John Wick (2014)
★ / ★★★★
Contrary to glowing reviews, “John Wick” is a sub-standard action-thriller with a few elements that could have elevated it if the screenplay by Derek Kolstad had elaborated upon them. Instead, the picture is largely composed of shoot-‘em-up razzle-dazzle—perfect, I suppose, for audiences who crave nothing more than empty calories. However, for those of us hoping to be entertained and engrossed, there is nothing to see here.
John Wick (Keanu Reeves) is an assassin who left his occupation five years ago to get married and live a life that will not require him to look over his shoulder constantly. But upon the death of Helen (Bridget Moynahan) due to an illness, John is thrown back into the business of killing after the dog that his spouse left him is killed by Iosef (Alfie Allen), son of the head of a Russian syndicate (Michael Nyqvist).
For a story involving a group of assassins who know each other, some can even be considered to be friends, the picture commands neither heft nor substance.
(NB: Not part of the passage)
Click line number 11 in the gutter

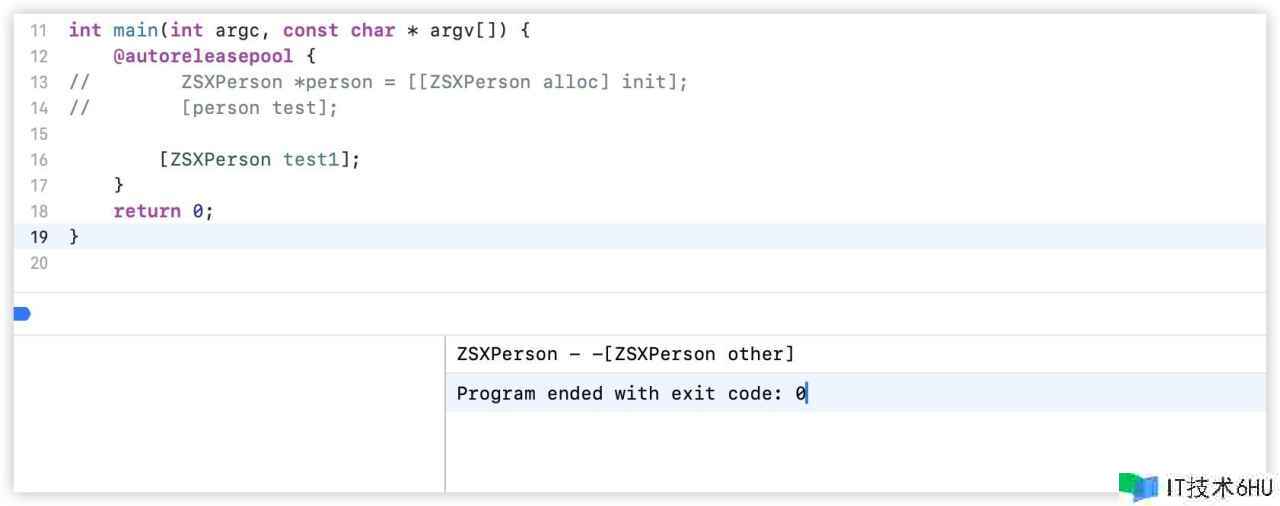(38, 30)
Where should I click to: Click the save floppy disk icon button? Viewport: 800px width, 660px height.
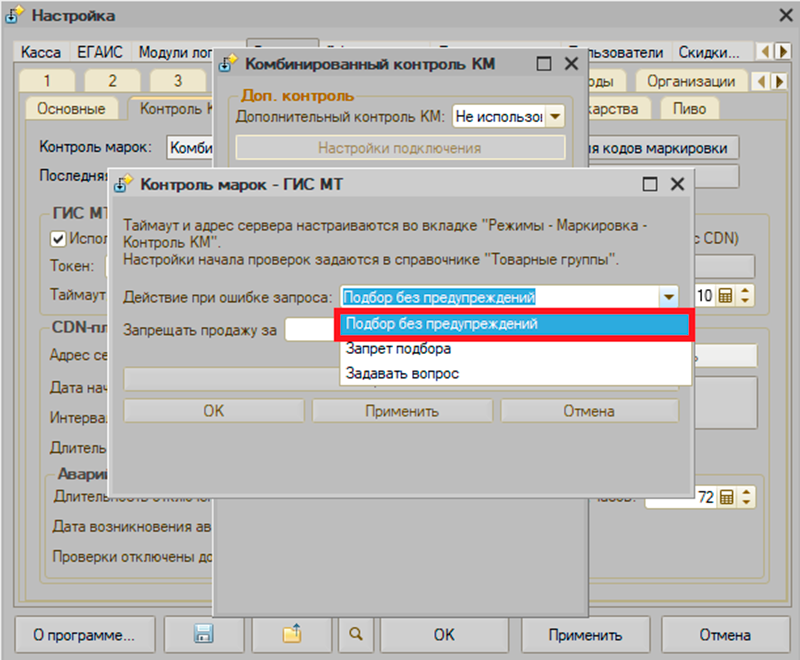pos(204,634)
There is a hint of a relationship between John and a sniper named Marcus (Willem Dafoe), the latter a sort of father figure for the former. At one point, we are supposed to question Marcus’ loyalty to John but the material abandons this potential route of intrigue so quickly that we wonder why such an avenue is introduced at all. Dafoe is a consummate performer and it is a missed opportunity that the script does not allow him to do much.
The action is one-note in that it is about twenty-percent hand-to-hand combat and the rest involves shootouts. Such an approach might have worked if there had been a little more diversity in its execution. However, the majority of the action happens at night, in the dark, and indoors. Although the locale changes, it is always dark. Thus, we do not get to truly appreciate the fight scenes in terms of who is being hit, how hard, or if there is any strategy involved into the attack or kills.
In addition, the action scenes are almost always submerged in a hard rock soundtrack, one has to wonder if the filmmakers had no confidence at all in the purity of the images. Eventually, I caught myself feeling passive when there is commotion on screen—which is most problematic because action movies are supposed to be thrilling or cathartic, not sedative.
We learn very little about the lead character. Reeves is not exactly the most versatile actor but he does possess effortless charm. Instead of using that charm, it appears as though the film wishes to make him as cold or closed down as possible. Reeves is either quiet or muttering his lines, occasionally growling when John is supposed to be enraged. As a result, what we see and feel on screen is nothing more than average and expected. The material does not inspire us to want to know more about the grieving man.
Directed by Chad Stahelski and David Leitch, “John Wick” is yet another forgettable and brainless action movie that fails to capitalize on its more creative elements. For instance, the assassins have a code they agree to honor in a hotel called The Continental. By following this code, the assassins create a semblance of professionalism and being civilized. By failing to lure us into its world completely, the film begins to run out of steam by the first act. By the end of its short running time, we feel not exhilaration but relief that the depressing experience is finally over.